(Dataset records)
↓
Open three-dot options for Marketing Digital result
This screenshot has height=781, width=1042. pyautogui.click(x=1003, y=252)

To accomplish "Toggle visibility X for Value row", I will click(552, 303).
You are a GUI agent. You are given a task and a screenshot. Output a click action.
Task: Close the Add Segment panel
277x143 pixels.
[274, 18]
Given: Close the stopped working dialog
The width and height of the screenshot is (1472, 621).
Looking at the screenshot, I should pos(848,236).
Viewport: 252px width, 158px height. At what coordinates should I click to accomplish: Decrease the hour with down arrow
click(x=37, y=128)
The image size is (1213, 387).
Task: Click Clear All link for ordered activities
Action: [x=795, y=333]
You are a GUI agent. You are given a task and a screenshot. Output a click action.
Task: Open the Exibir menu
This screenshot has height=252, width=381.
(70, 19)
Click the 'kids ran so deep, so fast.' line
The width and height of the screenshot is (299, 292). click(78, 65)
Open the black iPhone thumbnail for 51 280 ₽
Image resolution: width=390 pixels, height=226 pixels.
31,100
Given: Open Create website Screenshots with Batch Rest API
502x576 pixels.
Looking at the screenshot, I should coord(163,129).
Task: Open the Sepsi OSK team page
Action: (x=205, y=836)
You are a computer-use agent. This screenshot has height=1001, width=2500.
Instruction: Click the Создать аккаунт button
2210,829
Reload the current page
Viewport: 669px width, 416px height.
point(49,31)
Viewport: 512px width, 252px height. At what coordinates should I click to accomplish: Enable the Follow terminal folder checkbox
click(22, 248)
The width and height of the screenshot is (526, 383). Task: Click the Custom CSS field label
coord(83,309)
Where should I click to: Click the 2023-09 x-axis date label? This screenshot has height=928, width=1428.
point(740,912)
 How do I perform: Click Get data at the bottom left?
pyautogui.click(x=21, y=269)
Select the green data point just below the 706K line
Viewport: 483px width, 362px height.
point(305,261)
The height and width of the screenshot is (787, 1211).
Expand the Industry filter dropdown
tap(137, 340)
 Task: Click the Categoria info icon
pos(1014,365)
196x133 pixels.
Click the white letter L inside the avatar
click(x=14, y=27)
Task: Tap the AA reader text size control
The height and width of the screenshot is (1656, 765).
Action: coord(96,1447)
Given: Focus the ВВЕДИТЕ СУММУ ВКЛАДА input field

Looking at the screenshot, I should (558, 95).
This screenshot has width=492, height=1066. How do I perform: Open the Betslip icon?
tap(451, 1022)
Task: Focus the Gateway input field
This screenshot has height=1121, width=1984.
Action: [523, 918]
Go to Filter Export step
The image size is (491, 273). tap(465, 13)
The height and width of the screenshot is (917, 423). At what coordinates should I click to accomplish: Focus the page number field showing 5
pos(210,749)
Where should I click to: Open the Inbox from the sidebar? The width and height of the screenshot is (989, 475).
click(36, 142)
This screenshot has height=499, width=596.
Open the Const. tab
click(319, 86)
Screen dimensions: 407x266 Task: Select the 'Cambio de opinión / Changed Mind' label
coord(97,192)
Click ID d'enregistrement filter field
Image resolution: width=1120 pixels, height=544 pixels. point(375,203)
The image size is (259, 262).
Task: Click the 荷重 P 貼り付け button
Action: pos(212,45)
↑
**GOAL**
Pick out every line in the records that contains the word "Select", matching its capitalization exactly. Copy each of those lines in full.

**SOLUTION BELOW**
Select the green data point just below the 706K line
Screen dimensions: 407x266 Task: Select the 'Cambio de opinión / Changed Mind' label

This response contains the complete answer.